(Saved data entries)
+-------+
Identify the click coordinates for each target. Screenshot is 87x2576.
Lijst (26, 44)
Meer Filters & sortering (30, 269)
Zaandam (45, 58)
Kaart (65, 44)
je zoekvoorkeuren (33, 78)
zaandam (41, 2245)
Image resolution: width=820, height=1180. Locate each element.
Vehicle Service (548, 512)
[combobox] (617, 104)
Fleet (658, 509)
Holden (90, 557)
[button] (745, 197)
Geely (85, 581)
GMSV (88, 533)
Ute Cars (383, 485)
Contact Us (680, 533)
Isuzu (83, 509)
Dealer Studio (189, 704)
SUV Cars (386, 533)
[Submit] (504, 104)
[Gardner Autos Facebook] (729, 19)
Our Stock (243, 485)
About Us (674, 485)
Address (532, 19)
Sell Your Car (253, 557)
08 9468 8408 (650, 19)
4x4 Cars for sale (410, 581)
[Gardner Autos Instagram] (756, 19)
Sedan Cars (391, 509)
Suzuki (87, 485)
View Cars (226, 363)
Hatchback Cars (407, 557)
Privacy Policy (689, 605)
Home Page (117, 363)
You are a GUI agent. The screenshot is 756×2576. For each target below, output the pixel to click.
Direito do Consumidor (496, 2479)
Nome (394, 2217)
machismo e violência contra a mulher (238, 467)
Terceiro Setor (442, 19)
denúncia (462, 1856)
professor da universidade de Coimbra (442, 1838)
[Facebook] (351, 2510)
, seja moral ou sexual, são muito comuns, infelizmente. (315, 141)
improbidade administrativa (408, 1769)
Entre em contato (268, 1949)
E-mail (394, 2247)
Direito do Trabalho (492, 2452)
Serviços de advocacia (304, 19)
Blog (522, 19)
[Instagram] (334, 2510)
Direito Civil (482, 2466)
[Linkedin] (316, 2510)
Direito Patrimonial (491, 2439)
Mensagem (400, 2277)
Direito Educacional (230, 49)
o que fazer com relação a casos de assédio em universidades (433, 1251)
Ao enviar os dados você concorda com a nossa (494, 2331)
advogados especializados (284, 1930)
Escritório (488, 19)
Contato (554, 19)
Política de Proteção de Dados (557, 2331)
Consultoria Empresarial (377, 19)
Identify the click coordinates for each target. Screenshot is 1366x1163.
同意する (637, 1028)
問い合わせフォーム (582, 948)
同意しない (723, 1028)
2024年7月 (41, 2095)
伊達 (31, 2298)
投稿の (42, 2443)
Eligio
+-------+
▶ What you need to do: State how many lines of the records above contain the word "each", giving only that number.

▶ Your response: 4